Mother’s milk

Click to see photograph “Woman begging while breastfeeding, New Delhi, India.” Copyright © Bonnie Gruenberg.

At noon, on an April day in New Delhi, the weather was like a fever, hot on Rebecca’s brow, where pearls of sweat glistened and remained, because the air itself was so pregnant with its own sweat. Rebecca was sitting on an airport bus with her 18 month old on her breast, her husband next to her. The boy was thirsty, and restless after the long night flight from Johannesburg. They were traveling to another terminal so that they could board their connecting flight to Chennai.

Rebecca’s first image of India was through the smudged and scratched window of that bus. What she saw would remain more lucid in her memory than any photograph could ever capture. A thin young woman, poor, but nevertheless beautiful in her vibrant and colourful sari, held her baby in one arm, whilst it suckled, and at the same time she walked, holding her other arm out to beg. She approached anybody that she could, but most of them did not give her anything.

The sultry sun, the lack of sleep, did not hinder Rebecca’s mind from reflecting on what she was seeing. Her own life, she thought, was easy in comparison, but in its easiness it was hard. She was reminded of the times when her little boy was a baby and how she used to get up at the deadest hours of night, because she had not gotten it right to lie down and breastfeed him in bed.
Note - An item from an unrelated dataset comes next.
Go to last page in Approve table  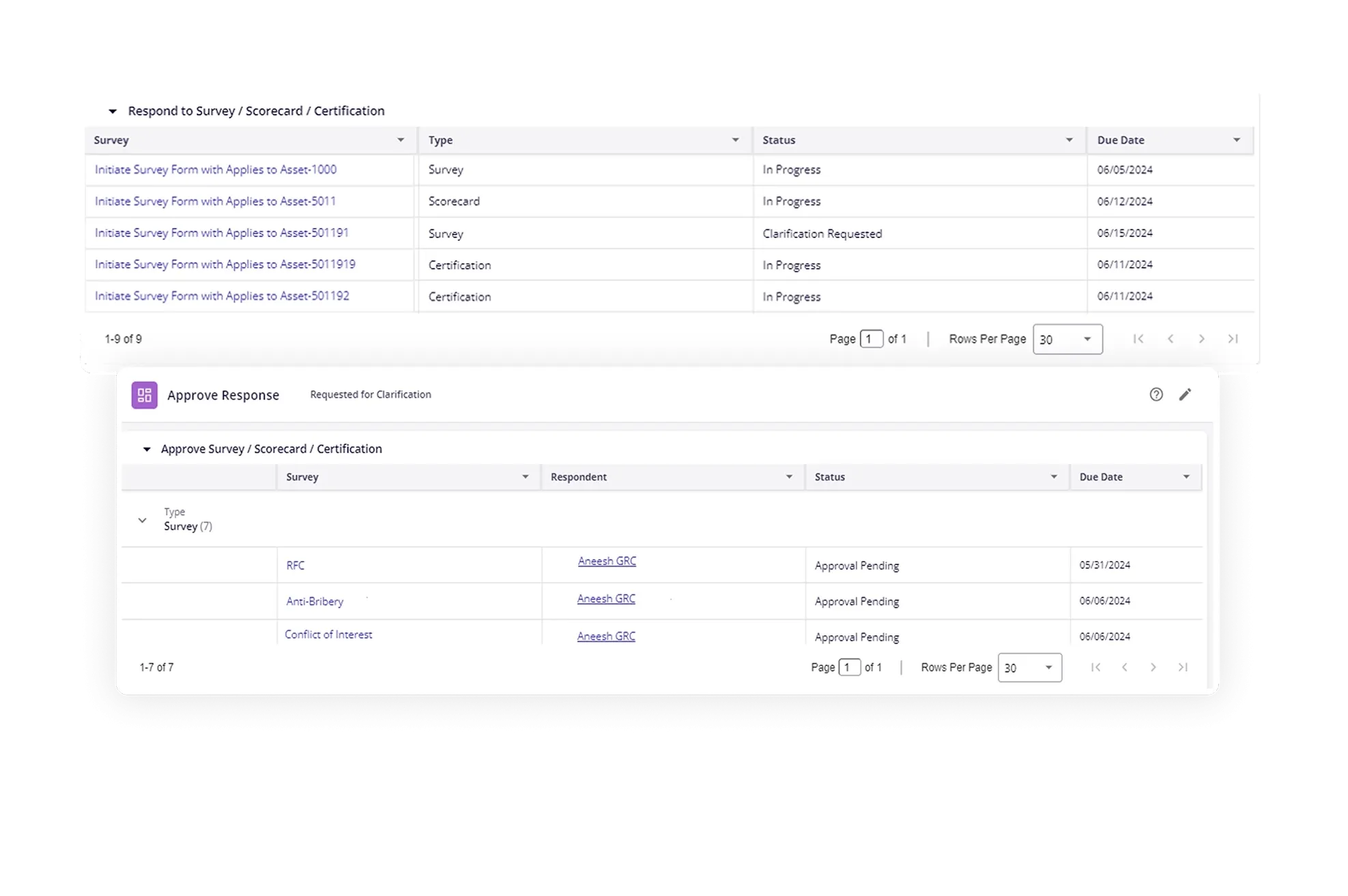click(x=1183, y=667)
To while these quiet hours she used to watch documentary films on television.

On one of these nights an image of India would become indelibly etched in Rebecca’s mind. The documentary film in particular featured women in India working in a stone quarry. There was a woman, also thin, young, and poor, bashing stones with one hand, while the other hand held her baby, which was suckling as the mother toiled; hard physical labour. Rebecca was seeing this from an armchair with a cushion here and a cushion there, all arranged just so; so that she could get the geometry for breastfeeding just right. Success was the suckling sounds of her baby snug at her breast. And from this vantage point Rebecca watched a woman in poverty, who knew how to do it, this breastfeeding, and who was getting on with her work, with life, with no cushions, no maternity leave, and no time to catch up lost sleep. The most important thing, Rebecca thought then, and now—is for richer or for poorer, that a baby should be in its mother’s arms and drinking mother’s milk.
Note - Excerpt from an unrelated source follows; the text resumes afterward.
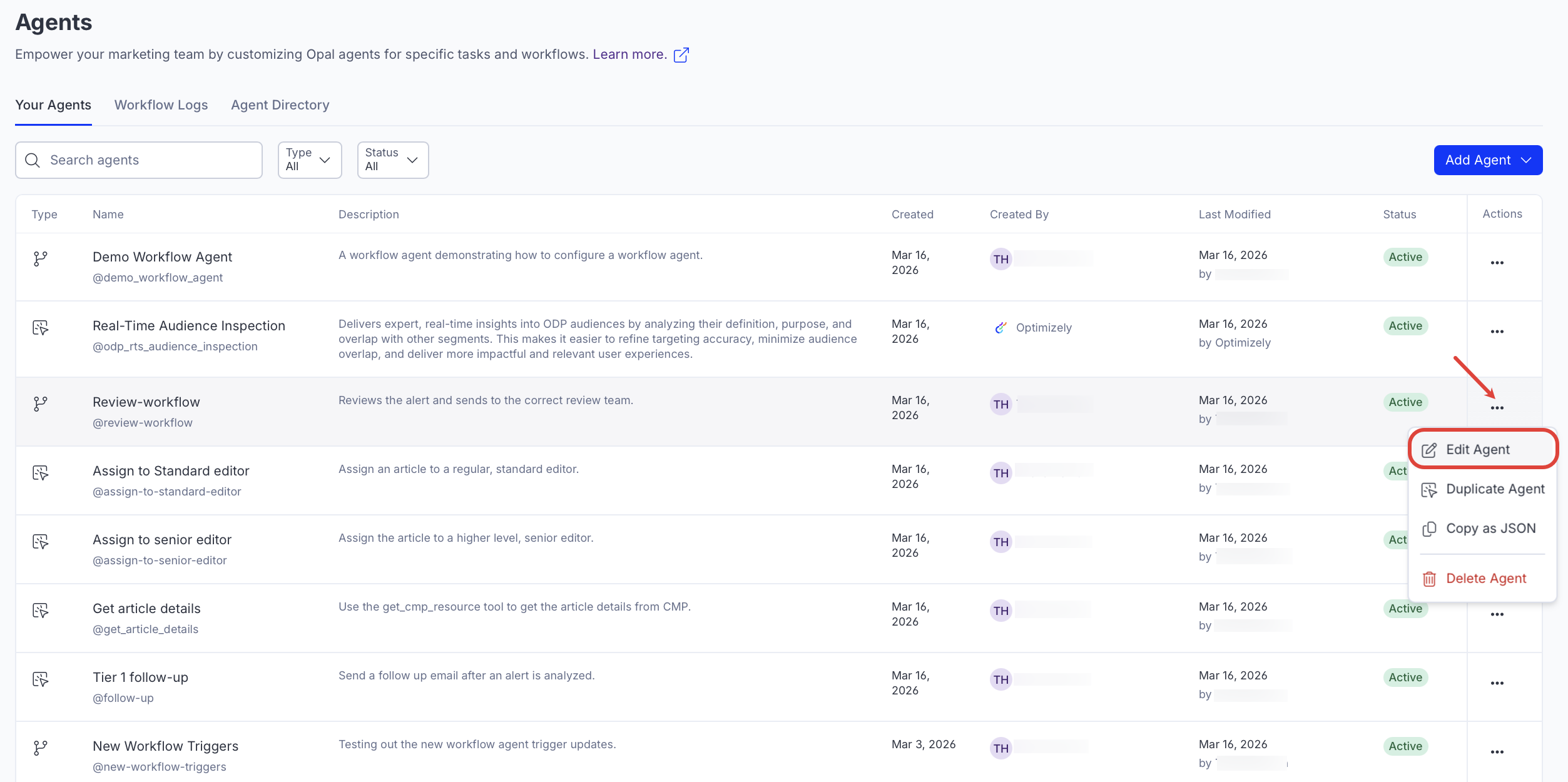Open actions menu for Real-Time Audience Inspection
This screenshot has width=1568, height=782.
click(1497, 332)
Copyright © Quirina Roode-Gutzmer 2012. All rights reserved.

This is a completely true story, where Rebecca is me, and the little boy is my eldest son, who is now 12 years old.


24 thoughts on “Mother’s milk

  1. Love the vivid writing here — I could see the scenes. I remember how difficult it was for my wife to breast-feed at first, but after a day or so both mother and baby got things arranged. I can’t imagine how tough it must be to breastfeed when trying to make even the most meager living.

    • Thank you, Larry. The interesting thing is that in our so-called privileged and civilised life-style we sometimes forget or unlearn natural skills. It is indeed hard to imagine, but I think this experience helped me to imagine it, but that is still very far away from living this reality.

  2. A useful meditation. Thanks for sharing it. Comparison’s of our own situation with that of others can leave us feeling richer, more miserable, or more in contact with the real; what is really happening here as we go about our lives wherever we are. I think your piece brings the reader closer to the third effect, and does this reader, anyways, a service in doing so.

    • Thank you, Gerard. I agree with you about the effect comparison has on us, how we perceive inequality and how we can feel elated or depressed by it. I feel it is important, however, to reflect on it, otherwise we cannot express compassion.

  3. Thank you for sharing this wonderfully juxtaposed narration. Since I hail from India it touches me in more ways than one. This shall be carried in mind & heart for long, long time.

  4. Wow. Such an insightful piece – and well executed. That’s not a long bus ride from the International terminal to the domestic, but it was long enough to make an impact on Rebecca, huh? Great story!

  5. This is a truly captivating story, even more as it is real (if it was fiction it would appear very real too). What comes to my mind is that here are often so great efforts done for babies and children, as there are so few of them – and one can often observe a kind of over-protection and “over-care” (see for instance all that worrying about qualification, health etc.) while there children simply have to survive.

    • Thank you, Martin. What you mention about the bureaucracy surrounding life reminds me of the fact that doctors that have qualified as surgeons have a hard time being allowed to operate on patients unless they have experience. So qualified doctors in Germany go to Baragwanath hospital in South Africa and just get on with it, saving people’s lives.